#### EXERCISE INSTRUCTIONS
Although the records contain pictures, only their text should be reproduced, exactly as written.

-------------------------

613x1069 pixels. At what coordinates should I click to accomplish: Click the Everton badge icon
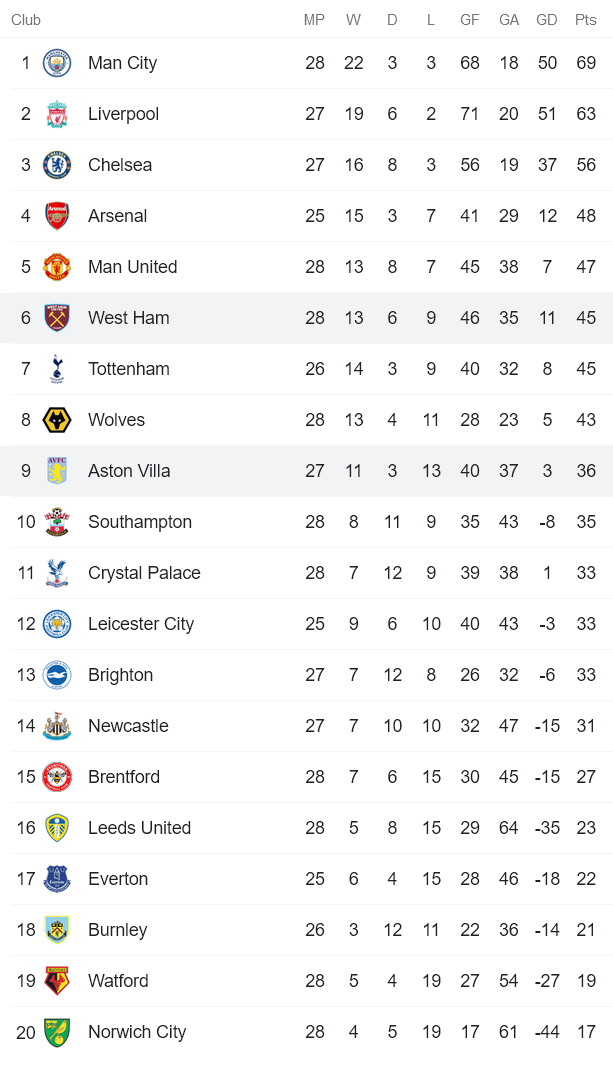point(57,879)

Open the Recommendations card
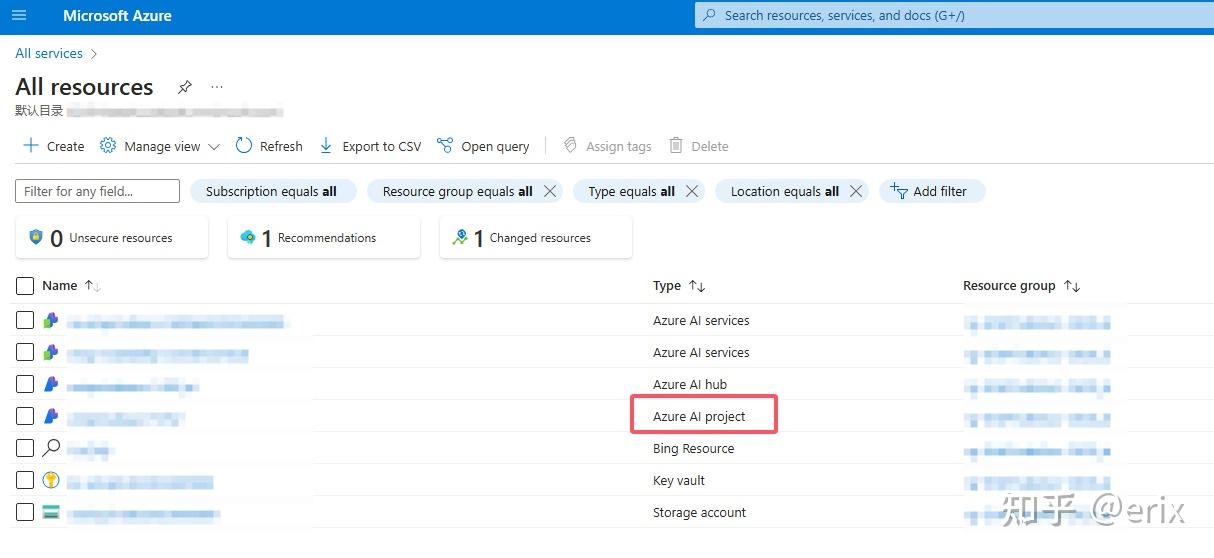324,238
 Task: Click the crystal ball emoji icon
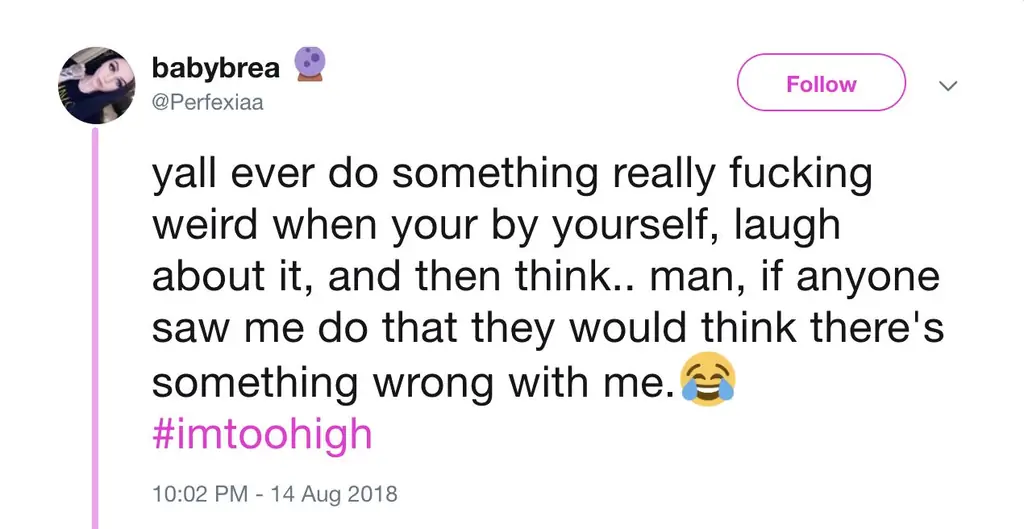(x=310, y=64)
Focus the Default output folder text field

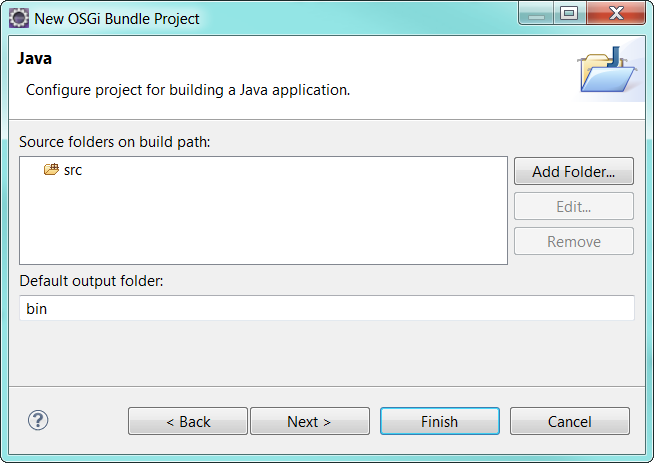[326, 309]
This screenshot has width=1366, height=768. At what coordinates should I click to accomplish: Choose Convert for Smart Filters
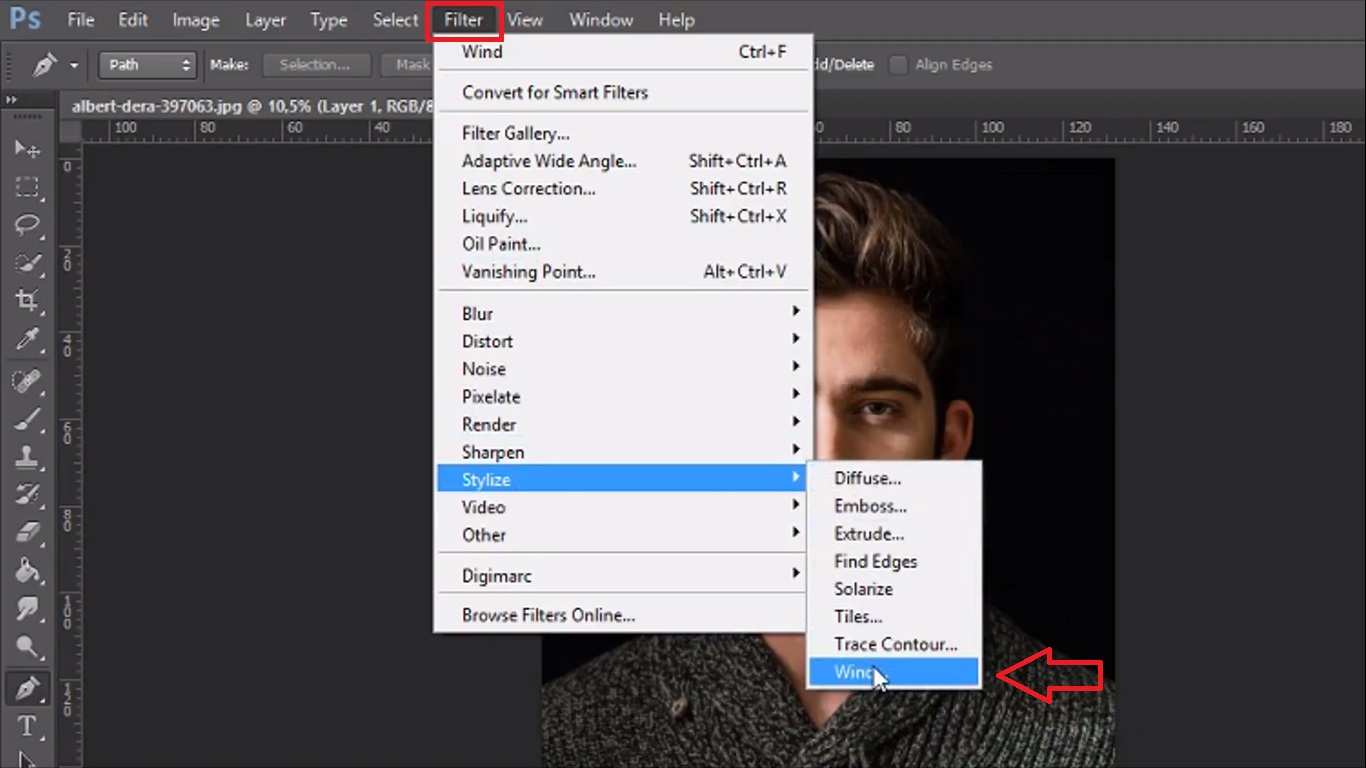click(555, 92)
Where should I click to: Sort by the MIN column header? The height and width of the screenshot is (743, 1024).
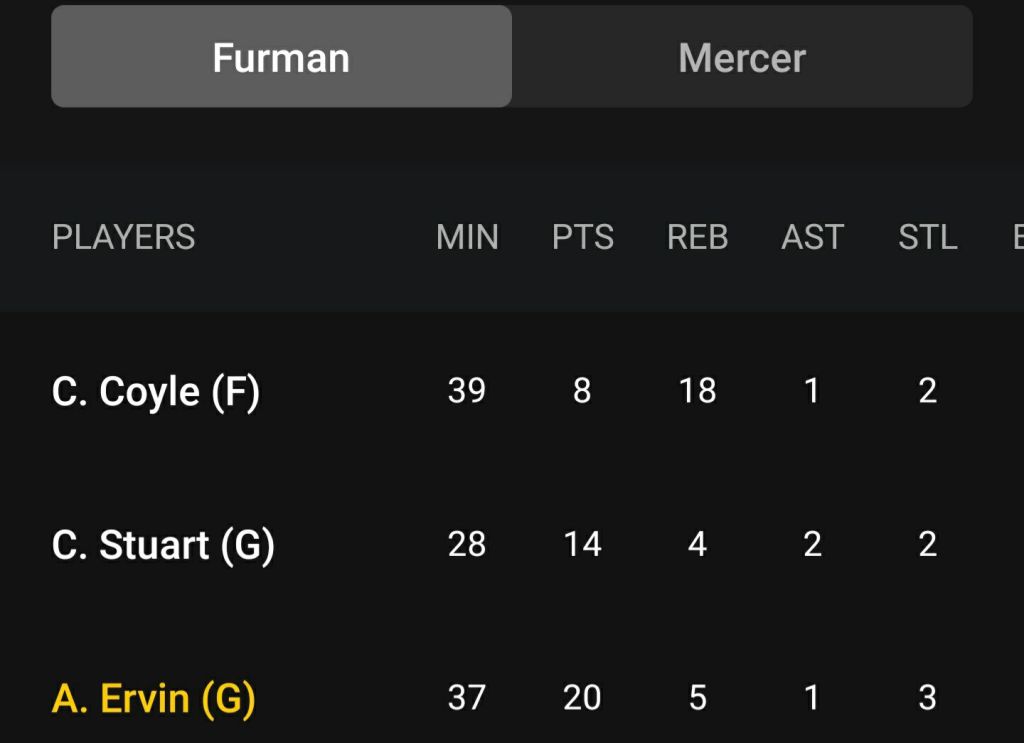[x=467, y=237]
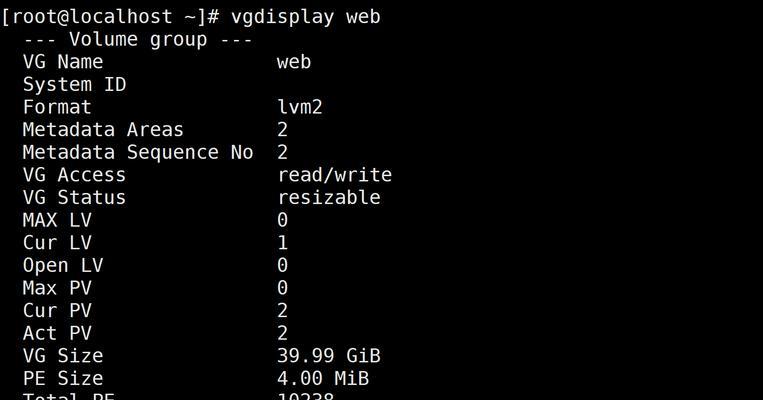Screen dimensions: 763x400
Task: Select the read/write access value
Action: tap(335, 175)
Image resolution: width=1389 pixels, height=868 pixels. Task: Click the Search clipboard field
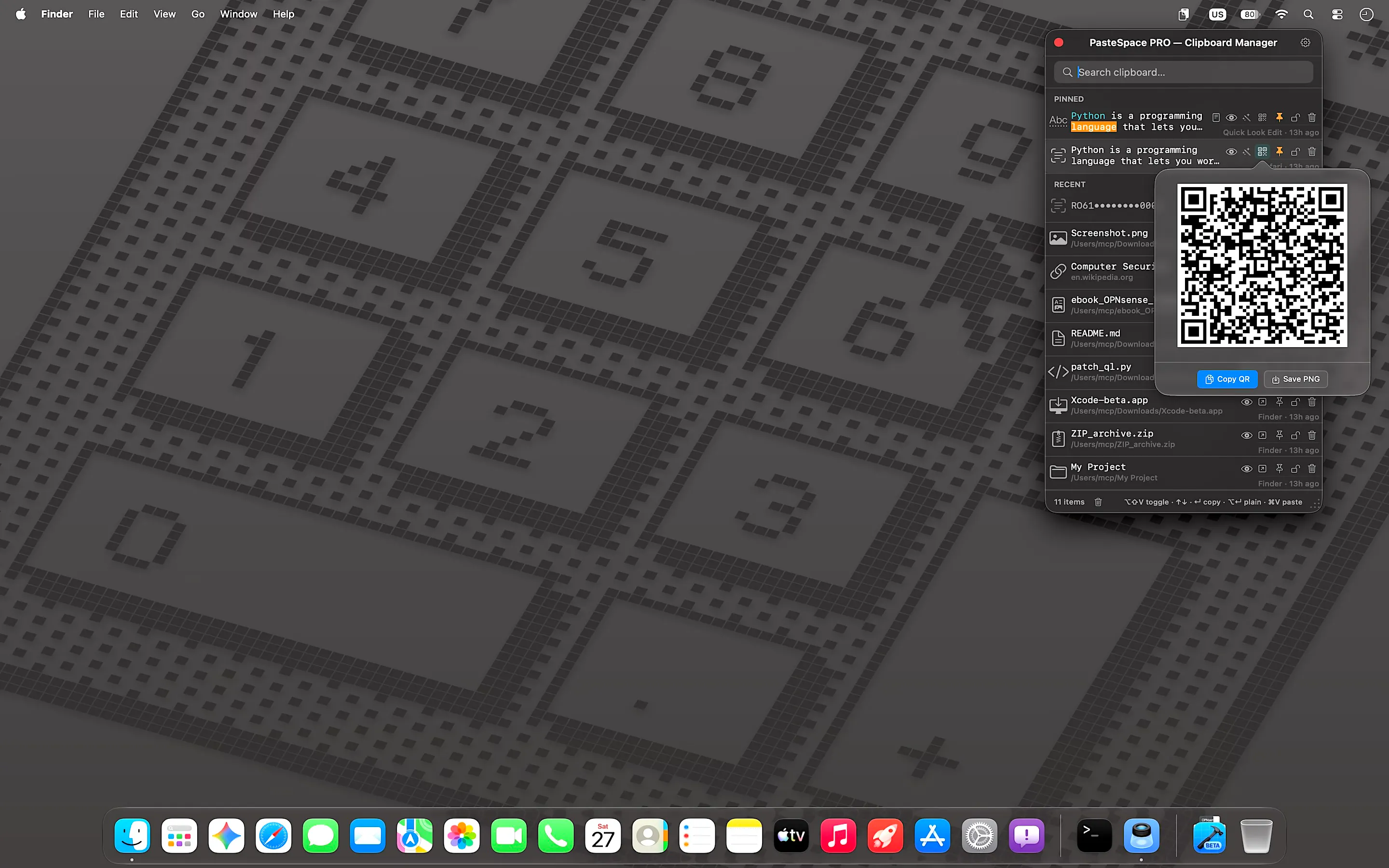click(1184, 72)
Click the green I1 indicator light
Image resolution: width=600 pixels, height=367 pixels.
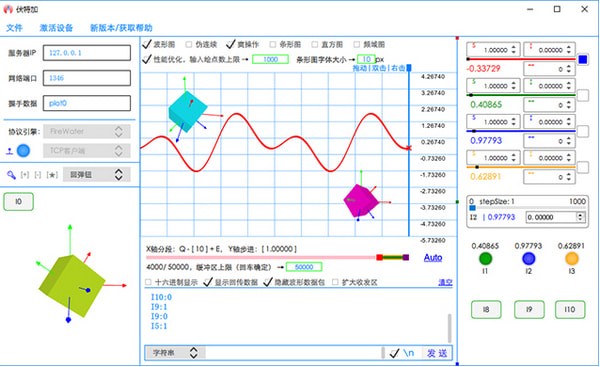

-------------------------

#### TASK SOLUTION
613x1069 pixels. At what coordinates should I click to accomplish: Click the Everton badge icon
point(57,879)

Open the Recommendations card
324,238
 Task: Click the crystal ball emoji icon
(x=310, y=64)
Focus the Default output folder text field

[326, 309]
This screenshot has width=1366, height=768. At what coordinates should I click to accomplish: Choose Convert for Smart Filters
click(555, 92)
Where should I click to: Sort by the MIN column header? The height and width of the screenshot is (743, 1024).
[x=467, y=237]
Screen dimensions: 763x400
Task: Select the read/write access value
Action: tap(335, 175)
Image resolution: width=1389 pixels, height=868 pixels. Task: Click the Search clipboard field
click(1184, 72)
Click the green I1 indicator light
Image resolution: width=600 pixels, height=367 pixels.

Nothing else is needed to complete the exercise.